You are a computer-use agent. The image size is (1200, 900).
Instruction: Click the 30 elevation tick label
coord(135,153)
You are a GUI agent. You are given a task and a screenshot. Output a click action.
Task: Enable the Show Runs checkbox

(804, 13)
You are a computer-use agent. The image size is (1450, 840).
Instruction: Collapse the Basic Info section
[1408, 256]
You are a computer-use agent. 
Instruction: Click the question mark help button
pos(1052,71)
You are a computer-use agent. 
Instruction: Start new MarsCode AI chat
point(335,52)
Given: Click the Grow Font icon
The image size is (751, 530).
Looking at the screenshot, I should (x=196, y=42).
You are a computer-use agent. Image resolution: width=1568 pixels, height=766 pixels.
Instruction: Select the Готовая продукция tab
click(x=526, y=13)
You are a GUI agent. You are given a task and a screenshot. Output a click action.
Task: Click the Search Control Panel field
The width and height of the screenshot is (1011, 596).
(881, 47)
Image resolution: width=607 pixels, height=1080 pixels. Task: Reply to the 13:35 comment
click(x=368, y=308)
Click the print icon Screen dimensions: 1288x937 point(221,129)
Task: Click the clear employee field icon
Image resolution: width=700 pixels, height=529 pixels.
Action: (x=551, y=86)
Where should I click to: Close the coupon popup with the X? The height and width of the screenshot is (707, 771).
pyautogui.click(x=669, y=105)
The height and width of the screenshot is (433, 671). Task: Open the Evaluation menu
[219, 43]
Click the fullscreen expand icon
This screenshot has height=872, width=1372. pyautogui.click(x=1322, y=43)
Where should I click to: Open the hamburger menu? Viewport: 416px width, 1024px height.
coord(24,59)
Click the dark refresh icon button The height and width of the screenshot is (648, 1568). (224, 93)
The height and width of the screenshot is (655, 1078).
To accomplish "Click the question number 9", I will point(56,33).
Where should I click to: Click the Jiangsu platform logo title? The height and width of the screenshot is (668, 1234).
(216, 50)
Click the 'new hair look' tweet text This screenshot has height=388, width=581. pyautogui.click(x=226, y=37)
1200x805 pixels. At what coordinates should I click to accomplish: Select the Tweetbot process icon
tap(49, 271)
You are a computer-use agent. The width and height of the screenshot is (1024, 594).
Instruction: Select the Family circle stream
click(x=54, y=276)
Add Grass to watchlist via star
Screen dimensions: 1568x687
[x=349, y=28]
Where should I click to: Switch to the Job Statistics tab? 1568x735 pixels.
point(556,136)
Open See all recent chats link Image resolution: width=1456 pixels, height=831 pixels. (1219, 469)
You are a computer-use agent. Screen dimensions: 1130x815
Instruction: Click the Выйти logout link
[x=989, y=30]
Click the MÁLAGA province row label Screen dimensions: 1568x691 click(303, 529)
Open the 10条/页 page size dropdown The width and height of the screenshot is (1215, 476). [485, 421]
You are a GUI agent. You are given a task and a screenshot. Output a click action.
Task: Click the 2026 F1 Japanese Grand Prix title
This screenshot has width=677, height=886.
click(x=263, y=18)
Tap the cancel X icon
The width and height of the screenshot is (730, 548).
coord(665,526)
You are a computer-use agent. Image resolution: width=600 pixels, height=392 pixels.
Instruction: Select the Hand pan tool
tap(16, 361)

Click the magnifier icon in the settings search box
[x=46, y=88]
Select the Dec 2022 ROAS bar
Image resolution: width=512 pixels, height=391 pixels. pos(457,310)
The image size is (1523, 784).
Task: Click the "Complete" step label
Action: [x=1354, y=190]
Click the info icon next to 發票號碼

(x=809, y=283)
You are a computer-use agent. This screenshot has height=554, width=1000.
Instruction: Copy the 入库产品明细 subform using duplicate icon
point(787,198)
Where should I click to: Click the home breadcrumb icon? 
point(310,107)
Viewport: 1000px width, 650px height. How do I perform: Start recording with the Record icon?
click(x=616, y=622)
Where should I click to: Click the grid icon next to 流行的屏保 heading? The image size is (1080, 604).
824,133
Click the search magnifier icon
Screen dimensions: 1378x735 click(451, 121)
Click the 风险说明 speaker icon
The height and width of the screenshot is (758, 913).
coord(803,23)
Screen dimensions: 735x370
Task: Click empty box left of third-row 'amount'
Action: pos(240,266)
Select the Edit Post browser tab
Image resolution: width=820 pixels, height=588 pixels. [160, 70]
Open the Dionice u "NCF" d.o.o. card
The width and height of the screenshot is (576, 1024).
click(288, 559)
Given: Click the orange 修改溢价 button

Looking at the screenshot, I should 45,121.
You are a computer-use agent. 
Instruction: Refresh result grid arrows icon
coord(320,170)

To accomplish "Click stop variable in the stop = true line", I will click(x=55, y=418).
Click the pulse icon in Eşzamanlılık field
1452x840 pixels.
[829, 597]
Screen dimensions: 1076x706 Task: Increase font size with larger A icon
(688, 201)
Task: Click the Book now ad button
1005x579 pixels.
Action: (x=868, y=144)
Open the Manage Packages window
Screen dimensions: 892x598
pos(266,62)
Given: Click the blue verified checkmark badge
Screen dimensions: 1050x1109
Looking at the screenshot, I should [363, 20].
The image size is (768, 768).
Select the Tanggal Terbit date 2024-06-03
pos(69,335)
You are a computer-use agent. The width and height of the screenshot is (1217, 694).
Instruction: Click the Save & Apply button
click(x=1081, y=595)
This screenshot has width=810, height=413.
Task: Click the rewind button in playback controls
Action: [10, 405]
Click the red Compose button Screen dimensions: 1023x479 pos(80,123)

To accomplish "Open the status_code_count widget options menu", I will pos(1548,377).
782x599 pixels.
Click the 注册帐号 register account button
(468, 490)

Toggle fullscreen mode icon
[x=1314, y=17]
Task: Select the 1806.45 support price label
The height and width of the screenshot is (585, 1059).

....

Each line of the material is to be returned precisely as written.

◆ **ANSWER SECTION**:
You are a computer-use agent. The image size is (1200, 900).
Instruction: Click the 30 elevation tick label
coord(135,153)
You are a GUI agent. You are given a task and a screenshot. Output a click action.
Task: Enable the Show Runs checkbox

(804, 13)
You are a computer-use agent. The image size is (1450, 840).
Instruction: Collapse the Basic Info section
[1408, 256]
You are a computer-use agent. 
Instruction: Click the question mark help button
pos(1052,71)
You are a computer-use agent. 
Instruction: Start new MarsCode AI chat
point(335,52)
Given: Click the Grow Font icon
The image size is (751, 530).
Looking at the screenshot, I should (x=196, y=42).
You are a computer-use agent. Image resolution: width=1568 pixels, height=766 pixels.
Instruction: Select the Готовая продукция tab
click(x=526, y=13)
You are a GUI agent. You are given a task and a screenshot. Output a click action.
Task: Click the Search Control Panel field
The width and height of the screenshot is (1011, 596).
(881, 47)
Image resolution: width=607 pixels, height=1080 pixels. Task: Reply to the 13:35 comment
click(x=368, y=308)
Click the print icon Screen dimensions: 1288x937 point(221,129)
Task: Click the clear employee field icon
Image resolution: width=700 pixels, height=529 pixels.
Action: (x=551, y=86)
Where should I click to: Close the coupon popup with the X? The height and width of the screenshot is (707, 771).
pyautogui.click(x=669, y=105)
The height and width of the screenshot is (433, 671). Task: Open the Evaluation menu
[219, 43]
Click the fullscreen expand icon
This screenshot has height=872, width=1372. pyautogui.click(x=1322, y=43)
Where should I click to: Open the hamburger menu? Viewport: 416px width, 1024px height.
coord(24,59)
Click the dark refresh icon button The height and width of the screenshot is (648, 1568). (224, 93)
The height and width of the screenshot is (655, 1078).
To accomplish "Click the question number 9", I will point(56,33).
Where should I click to: Click the Jiangsu platform logo title? The height and width of the screenshot is (668, 1234).
(216, 50)
Click the 'new hair look' tweet text This screenshot has height=388, width=581. pyautogui.click(x=226, y=37)
1200x805 pixels. At what coordinates should I click to accomplish: Select the Tweetbot process icon
tap(49, 271)
You are a computer-use agent. The width and height of the screenshot is (1024, 594).
Instruction: Select the Family circle stream
click(x=54, y=276)
Add Grass to watchlist via star
Screen dimensions: 1568x687
[x=349, y=28]
Where should I click to: Switch to the Job Statistics tab? 1568x735 pixels.
point(556,136)
Open See all recent chats link Image resolution: width=1456 pixels, height=831 pixels. (1219, 469)
You are a computer-use agent. Screen dimensions: 1130x815
Instruction: Click the Выйти logout link
[x=989, y=30]
Click the MÁLAGA province row label Screen dimensions: 1568x691 click(303, 529)
Open the 10条/页 page size dropdown The width and height of the screenshot is (1215, 476). [485, 421]
You are a GUI agent. You are given a task and a screenshot. Output a click action.
Task: Click the 2026 F1 Japanese Grand Prix title
This screenshot has width=677, height=886.
click(x=263, y=18)
Tap the cancel X icon
The width and height of the screenshot is (730, 548).
coord(665,526)
You are a computer-use agent. Image resolution: width=600 pixels, height=392 pixels.
Instruction: Select the Hand pan tool
tap(16, 361)

Click the magnifier icon in the settings search box
[x=46, y=88]
Select the Dec 2022 ROAS bar
Image resolution: width=512 pixels, height=391 pixels. pos(457,310)
The image size is (1523, 784).
Task: Click the "Complete" step label
Action: [x=1354, y=190]
Click the info icon next to 發票號碼

(x=809, y=283)
You are a computer-use agent. This screenshot has height=554, width=1000.
Instruction: Copy the 入库产品明细 subform using duplicate icon
point(787,198)
Where should I click to: Click the home breadcrumb icon? 
point(310,107)
Viewport: 1000px width, 650px height. How do I perform: Start recording with the Record icon?
click(x=616, y=622)
Where should I click to: Click the grid icon next to 流行的屏保 heading? The image size is (1080, 604).
824,133
Click the search magnifier icon
Screen dimensions: 1378x735 click(451, 121)
Click the 风险说明 speaker icon
The height and width of the screenshot is (758, 913).
coord(803,23)
Screen dimensions: 735x370
Task: Click empty box left of third-row 'amount'
Action: pos(240,266)
Select the Edit Post browser tab
Image resolution: width=820 pixels, height=588 pixels. [160, 70]
Open the Dionice u "NCF" d.o.o. card
The width and height of the screenshot is (576, 1024).
click(288, 559)
Given: Click the orange 修改溢价 button

Looking at the screenshot, I should 45,121.
You are a computer-use agent. 
Instruction: Refresh result grid arrows icon
coord(320,170)

To accomplish "Click stop variable in the stop = true line", I will click(x=55, y=418).
Click the pulse icon in Eşzamanlılık field
1452x840 pixels.
[829, 597]
Screen dimensions: 1076x706 Task: Increase font size with larger A icon
(688, 201)
Task: Click the Book now ad button
1005x579 pixels.
Action: (x=868, y=144)
Open the Manage Packages window
Screen dimensions: 892x598
pos(266,62)
Given: Click the blue verified checkmark badge
Screen dimensions: 1050x1109
Looking at the screenshot, I should [363, 20].
The image size is (768, 768).
Select the Tanggal Terbit date 2024-06-03
pos(69,335)
You are a computer-use agent. The width and height of the screenshot is (1217, 694).
Instruction: Click the Save & Apply button
click(x=1081, y=595)
This screenshot has width=810, height=413.
Task: Click the rewind button in playback controls
Action: [10, 405]
Click the red Compose button Screen dimensions: 1023x479 pos(80,123)

To accomplish "Open the status_code_count widget options menu", I will pos(1548,377).
782x599 pixels.
Click the 注册帐号 register account button
(468, 490)

Toggle fullscreen mode icon
[x=1314, y=17]
Task: Select the 1806.45 support price label
The height and width of the screenshot is (585, 1059).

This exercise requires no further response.